I used to really enjoy the internet. I am someone who can easily spend hours researching "the perfect product", reading through reviews and forums. I’ve also often found myself diving unexpectedly into random rabbit holes (hopefully, some of you can relate!) and I was always fascinated by the ability to connect with people (and their thoughts/ideas) from all around the globe!

Even though I still spend a lot of time online, I’ve noticed that lately I don't get the same "joy" out of it as I used to. Sure, maybe it's just nostalgia, but I do think there is no denying that the internet has changed (and is changing). The amount of cheap, "soulless" AI-generated content has dramatically increased and it is becoming increasingly difficult to find "real human content" out there. Search-engines seem to be getting worse, ads are everywhere (I understand why, but I still don't like it) and the top search-results on any topic are often just a collection of affiliate links with little to no "substance". Many forums have disappeared and got "replaced" by the social-media-offerings of Big Tech. And with all of this, the internet has grown less and less attractive to me.

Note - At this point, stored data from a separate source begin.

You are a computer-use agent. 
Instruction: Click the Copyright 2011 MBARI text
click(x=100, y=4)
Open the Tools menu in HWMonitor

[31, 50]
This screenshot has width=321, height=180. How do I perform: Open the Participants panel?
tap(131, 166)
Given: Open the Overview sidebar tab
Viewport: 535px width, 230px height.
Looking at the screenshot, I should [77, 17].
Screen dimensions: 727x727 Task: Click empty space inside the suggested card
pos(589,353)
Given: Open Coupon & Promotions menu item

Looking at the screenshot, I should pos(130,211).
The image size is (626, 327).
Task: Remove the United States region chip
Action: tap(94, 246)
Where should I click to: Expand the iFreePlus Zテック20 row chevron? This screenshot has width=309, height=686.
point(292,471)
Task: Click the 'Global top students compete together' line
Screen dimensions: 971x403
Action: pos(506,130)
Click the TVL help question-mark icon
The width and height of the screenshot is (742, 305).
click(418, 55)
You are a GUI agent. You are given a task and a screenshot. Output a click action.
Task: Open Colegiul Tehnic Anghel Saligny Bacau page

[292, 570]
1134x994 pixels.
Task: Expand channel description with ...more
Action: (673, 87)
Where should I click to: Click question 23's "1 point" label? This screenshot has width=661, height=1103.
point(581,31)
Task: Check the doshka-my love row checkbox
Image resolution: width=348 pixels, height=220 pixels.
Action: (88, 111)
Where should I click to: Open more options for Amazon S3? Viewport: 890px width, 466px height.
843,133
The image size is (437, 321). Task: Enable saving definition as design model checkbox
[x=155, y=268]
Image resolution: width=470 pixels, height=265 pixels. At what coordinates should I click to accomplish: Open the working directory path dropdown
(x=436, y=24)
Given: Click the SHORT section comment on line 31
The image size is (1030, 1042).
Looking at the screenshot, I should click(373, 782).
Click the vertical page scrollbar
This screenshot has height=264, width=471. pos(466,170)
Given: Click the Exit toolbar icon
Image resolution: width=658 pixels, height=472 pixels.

But in a way, this turned out to be a good thing, because it led me on a quest to find out what could be done about it. I started looking into open-source alternatives to Big Tech products, spent time learning about the "open web" and the Fediverse, and read books and articles about topics like digital minimalism, privacy, self-hosting, and intentional consumption. Gradually, I began to understand that it doesn’t have to be the way it is.

How we can Shape the Internet

Recently I read a wonderful article from Laure Schwulst in which she explains why everyone should have a website:

"Today more than ever, we need individuals rather than corporations to guide the web's future. The web is called the web because its vitality depends on just that—an interconnected web of individual nodes breathing life into a vast network. This web needs to actually work for people instead of being powered by a small handful of big corporations—like Facebook/Instagram, Twitter, and Google. Individuals can steer the web back to its original architecture simply by having a website."

Further down she points out that "The web is what we make it":

"I believe the common prevailing metaphor—the internet as cloud—is problematic. The internet is not one all-encompassing, mysterious, and untouchable thing. (In early patent drawings depicting the internet, it appears as related shapes: a blob, brain, or explosion.) These metaphors obfuscate the reality that the internet is made up of individual nodes: individual computers talking to other individual computers.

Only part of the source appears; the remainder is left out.